• [STATED TASK]:
Retype the listing from the line with "Image resolution: width=1024 pixels, height=665" up to and including the line with "Action: pyautogui.click(x=873, y=31)", reproducing each line without any changes.

═══

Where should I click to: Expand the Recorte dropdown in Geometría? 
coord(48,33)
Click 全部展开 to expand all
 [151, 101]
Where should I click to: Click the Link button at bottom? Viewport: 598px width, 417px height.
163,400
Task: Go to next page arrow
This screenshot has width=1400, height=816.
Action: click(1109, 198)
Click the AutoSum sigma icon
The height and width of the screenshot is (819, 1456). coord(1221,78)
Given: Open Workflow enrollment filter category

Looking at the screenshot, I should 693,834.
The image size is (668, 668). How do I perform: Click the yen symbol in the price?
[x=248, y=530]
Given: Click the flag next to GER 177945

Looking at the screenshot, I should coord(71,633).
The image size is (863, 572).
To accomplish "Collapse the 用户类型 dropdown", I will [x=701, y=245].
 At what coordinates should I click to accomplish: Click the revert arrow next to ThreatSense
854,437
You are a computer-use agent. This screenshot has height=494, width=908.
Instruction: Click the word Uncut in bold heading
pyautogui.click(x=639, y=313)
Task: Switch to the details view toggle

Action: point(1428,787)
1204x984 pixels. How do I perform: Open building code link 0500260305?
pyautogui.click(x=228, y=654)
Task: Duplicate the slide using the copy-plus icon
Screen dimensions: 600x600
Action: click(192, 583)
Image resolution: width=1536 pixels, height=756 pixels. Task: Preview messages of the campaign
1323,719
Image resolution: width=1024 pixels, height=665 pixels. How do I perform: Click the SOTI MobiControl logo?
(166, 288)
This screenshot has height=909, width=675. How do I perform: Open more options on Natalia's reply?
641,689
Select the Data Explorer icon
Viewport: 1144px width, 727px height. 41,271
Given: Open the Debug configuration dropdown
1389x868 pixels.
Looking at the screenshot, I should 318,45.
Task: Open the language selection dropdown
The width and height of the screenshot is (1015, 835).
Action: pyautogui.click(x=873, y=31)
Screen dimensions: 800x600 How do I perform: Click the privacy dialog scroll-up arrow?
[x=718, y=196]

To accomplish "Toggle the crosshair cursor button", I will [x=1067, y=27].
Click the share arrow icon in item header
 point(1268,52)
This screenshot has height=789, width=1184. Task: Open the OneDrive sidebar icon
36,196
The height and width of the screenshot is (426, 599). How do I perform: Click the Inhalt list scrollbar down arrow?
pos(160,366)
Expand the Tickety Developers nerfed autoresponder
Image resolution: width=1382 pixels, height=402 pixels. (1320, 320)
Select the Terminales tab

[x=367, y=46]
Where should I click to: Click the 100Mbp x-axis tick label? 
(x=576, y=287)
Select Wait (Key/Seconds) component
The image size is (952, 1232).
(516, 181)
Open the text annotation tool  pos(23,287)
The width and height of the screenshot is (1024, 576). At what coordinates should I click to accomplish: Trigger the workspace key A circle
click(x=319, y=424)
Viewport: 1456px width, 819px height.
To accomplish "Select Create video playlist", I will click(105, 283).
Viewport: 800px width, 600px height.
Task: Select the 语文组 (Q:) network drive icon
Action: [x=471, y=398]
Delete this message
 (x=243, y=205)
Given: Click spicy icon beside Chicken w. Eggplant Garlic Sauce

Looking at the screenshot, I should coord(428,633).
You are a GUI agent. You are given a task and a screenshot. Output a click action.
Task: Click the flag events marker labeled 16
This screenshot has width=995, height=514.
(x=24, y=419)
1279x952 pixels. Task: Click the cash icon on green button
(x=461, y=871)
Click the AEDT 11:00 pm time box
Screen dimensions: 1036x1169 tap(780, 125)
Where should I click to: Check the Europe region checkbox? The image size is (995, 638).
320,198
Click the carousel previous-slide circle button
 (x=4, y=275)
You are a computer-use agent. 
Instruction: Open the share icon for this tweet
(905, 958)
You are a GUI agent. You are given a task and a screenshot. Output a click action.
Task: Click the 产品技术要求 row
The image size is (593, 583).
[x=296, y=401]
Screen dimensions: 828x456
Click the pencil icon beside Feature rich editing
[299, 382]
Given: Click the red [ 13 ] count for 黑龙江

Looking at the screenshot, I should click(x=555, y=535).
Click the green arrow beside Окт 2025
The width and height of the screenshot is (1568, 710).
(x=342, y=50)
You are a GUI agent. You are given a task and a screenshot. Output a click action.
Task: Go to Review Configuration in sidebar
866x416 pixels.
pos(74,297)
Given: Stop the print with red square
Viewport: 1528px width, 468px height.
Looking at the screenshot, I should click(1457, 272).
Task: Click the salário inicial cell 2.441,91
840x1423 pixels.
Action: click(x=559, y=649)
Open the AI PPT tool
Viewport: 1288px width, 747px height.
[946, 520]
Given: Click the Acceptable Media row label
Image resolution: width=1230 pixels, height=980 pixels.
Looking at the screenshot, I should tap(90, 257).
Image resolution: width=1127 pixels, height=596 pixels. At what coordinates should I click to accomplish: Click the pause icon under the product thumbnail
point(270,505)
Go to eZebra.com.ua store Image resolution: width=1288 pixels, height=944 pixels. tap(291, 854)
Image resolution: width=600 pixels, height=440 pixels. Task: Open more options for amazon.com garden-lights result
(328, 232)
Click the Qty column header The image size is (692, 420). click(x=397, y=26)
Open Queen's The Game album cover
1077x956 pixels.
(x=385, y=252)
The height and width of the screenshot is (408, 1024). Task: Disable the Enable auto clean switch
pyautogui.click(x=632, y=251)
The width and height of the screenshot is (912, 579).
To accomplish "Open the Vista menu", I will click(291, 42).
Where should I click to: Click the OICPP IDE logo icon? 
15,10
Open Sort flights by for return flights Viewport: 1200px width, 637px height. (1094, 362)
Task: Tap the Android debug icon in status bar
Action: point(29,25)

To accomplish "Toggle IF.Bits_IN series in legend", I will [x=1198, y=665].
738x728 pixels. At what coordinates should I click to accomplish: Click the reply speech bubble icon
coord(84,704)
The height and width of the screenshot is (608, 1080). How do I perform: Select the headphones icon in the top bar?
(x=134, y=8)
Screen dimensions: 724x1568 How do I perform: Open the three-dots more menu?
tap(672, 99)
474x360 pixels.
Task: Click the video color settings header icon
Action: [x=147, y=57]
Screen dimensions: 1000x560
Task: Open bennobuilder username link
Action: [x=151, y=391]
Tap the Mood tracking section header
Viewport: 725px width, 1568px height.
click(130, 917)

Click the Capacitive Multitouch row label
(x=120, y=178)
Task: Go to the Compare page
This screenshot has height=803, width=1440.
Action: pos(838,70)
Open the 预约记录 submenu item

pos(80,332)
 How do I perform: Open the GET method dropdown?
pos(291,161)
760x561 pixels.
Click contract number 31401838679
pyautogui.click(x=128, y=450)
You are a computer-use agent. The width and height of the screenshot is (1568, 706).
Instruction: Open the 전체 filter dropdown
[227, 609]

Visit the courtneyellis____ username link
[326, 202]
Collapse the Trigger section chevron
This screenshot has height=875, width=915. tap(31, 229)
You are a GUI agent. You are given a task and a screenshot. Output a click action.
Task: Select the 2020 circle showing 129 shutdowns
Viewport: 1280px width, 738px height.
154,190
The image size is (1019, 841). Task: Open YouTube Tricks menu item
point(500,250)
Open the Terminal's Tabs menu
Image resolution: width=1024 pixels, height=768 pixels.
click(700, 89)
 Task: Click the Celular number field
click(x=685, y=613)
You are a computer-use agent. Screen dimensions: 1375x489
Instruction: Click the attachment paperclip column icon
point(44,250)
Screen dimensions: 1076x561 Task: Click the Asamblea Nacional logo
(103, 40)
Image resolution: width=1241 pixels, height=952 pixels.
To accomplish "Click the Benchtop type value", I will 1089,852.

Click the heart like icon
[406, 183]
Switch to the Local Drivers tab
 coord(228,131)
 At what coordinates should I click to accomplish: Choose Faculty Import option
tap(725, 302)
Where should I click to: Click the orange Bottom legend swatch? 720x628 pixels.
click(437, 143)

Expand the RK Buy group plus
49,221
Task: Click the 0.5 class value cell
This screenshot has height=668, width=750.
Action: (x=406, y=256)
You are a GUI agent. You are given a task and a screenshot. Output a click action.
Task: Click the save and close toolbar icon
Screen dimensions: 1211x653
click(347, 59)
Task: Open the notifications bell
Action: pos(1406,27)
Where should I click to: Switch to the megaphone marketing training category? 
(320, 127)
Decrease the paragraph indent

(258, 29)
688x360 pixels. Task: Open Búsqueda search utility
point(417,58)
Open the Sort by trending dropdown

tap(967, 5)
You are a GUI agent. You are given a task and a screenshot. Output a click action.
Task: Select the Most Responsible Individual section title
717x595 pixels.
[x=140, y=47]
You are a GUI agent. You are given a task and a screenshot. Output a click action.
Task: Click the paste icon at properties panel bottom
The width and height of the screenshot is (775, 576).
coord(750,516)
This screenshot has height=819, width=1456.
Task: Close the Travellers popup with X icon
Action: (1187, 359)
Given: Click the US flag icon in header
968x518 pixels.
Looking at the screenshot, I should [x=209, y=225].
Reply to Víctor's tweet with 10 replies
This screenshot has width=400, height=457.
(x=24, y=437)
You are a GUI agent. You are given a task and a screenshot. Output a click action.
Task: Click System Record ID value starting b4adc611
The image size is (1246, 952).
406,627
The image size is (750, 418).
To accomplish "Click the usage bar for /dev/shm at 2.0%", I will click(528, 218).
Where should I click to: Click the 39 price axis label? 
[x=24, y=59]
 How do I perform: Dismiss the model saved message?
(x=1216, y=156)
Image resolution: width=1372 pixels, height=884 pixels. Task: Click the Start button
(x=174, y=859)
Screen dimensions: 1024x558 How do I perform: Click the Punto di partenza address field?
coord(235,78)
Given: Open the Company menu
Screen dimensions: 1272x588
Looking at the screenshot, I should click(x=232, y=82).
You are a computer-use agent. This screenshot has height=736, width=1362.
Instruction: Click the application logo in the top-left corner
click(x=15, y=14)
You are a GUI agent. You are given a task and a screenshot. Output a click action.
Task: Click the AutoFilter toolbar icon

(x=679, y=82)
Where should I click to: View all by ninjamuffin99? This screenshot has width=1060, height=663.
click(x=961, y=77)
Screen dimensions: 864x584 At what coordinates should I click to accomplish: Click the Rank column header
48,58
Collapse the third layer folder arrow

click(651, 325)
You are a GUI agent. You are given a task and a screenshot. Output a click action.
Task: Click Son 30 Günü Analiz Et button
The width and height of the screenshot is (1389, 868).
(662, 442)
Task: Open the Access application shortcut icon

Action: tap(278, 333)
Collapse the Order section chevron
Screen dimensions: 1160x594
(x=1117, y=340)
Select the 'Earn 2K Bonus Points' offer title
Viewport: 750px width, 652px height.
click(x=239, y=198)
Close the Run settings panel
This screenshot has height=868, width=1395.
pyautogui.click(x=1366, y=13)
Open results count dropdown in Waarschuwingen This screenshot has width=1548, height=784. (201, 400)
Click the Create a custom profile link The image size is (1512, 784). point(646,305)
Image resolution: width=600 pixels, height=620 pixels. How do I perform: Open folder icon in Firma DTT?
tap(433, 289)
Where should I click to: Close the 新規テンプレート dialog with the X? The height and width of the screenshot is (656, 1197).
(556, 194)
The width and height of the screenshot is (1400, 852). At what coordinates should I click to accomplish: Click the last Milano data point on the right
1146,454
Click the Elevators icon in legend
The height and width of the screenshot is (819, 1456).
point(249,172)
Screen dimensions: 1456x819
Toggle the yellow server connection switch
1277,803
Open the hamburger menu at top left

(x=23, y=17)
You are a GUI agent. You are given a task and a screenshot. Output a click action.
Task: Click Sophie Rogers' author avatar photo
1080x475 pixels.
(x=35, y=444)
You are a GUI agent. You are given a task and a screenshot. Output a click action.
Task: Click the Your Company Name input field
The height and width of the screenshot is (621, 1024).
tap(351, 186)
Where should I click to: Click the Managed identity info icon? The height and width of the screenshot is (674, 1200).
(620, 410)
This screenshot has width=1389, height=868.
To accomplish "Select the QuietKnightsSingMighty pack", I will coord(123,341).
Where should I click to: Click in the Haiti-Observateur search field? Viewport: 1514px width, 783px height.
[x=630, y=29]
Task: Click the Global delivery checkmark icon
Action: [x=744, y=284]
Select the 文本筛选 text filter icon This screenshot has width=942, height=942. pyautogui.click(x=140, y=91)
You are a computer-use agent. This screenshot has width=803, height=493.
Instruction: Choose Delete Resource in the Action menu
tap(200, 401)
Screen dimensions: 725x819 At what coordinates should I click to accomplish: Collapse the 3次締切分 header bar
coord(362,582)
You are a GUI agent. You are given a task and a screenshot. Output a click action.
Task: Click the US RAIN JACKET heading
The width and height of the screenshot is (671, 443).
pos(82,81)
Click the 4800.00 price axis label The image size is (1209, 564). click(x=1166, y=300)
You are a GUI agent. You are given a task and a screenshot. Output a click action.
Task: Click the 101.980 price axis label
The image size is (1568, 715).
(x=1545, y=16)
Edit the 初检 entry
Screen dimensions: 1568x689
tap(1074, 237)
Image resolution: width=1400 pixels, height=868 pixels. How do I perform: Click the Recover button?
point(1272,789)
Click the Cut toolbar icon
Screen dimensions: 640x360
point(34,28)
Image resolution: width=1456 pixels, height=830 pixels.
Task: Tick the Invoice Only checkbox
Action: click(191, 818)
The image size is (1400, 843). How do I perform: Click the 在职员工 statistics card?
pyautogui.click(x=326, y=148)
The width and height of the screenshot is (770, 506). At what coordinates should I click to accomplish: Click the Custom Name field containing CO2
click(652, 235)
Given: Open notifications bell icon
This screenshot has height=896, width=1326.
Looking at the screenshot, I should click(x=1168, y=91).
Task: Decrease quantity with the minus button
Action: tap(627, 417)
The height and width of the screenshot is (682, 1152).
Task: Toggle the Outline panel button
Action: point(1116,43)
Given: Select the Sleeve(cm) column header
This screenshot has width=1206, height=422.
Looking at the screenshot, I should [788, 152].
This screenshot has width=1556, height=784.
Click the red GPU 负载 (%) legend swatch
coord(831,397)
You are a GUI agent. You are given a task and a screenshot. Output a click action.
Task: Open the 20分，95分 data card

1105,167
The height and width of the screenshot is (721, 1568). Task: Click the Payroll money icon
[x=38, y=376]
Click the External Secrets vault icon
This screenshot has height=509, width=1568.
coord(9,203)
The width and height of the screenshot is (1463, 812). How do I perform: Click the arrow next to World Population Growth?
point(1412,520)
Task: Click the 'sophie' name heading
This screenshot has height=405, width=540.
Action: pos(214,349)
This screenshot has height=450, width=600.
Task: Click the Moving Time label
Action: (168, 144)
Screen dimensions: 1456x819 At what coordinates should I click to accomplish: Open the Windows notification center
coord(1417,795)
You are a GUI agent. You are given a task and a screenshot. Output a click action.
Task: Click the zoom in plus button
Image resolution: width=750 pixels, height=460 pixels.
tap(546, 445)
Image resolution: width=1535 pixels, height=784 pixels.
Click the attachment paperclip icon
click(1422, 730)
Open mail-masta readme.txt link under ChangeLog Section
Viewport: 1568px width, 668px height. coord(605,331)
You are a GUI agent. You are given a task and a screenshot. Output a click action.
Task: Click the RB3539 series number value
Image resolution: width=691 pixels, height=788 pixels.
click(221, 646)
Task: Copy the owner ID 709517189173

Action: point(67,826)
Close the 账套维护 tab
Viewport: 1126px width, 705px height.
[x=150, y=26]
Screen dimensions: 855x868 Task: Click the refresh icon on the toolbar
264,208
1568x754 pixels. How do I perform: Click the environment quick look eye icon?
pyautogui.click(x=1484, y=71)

═══

• [RESULT]:
Image resolution: width=1024 pixels, height=665 pixels. How do I perform: Click the SOTI MobiControl logo?
(166, 288)
This screenshot has height=909, width=675. How do I perform: Open more options on Natalia's reply?
641,689
Select the Data Explorer icon
Viewport: 1144px width, 727px height. 41,271
Given: Open the Debug configuration dropdown
1389x868 pixels.
Looking at the screenshot, I should 318,45.
Task: Open the language selection dropdown
The width and height of the screenshot is (1015, 835).
Action: pyautogui.click(x=873, y=31)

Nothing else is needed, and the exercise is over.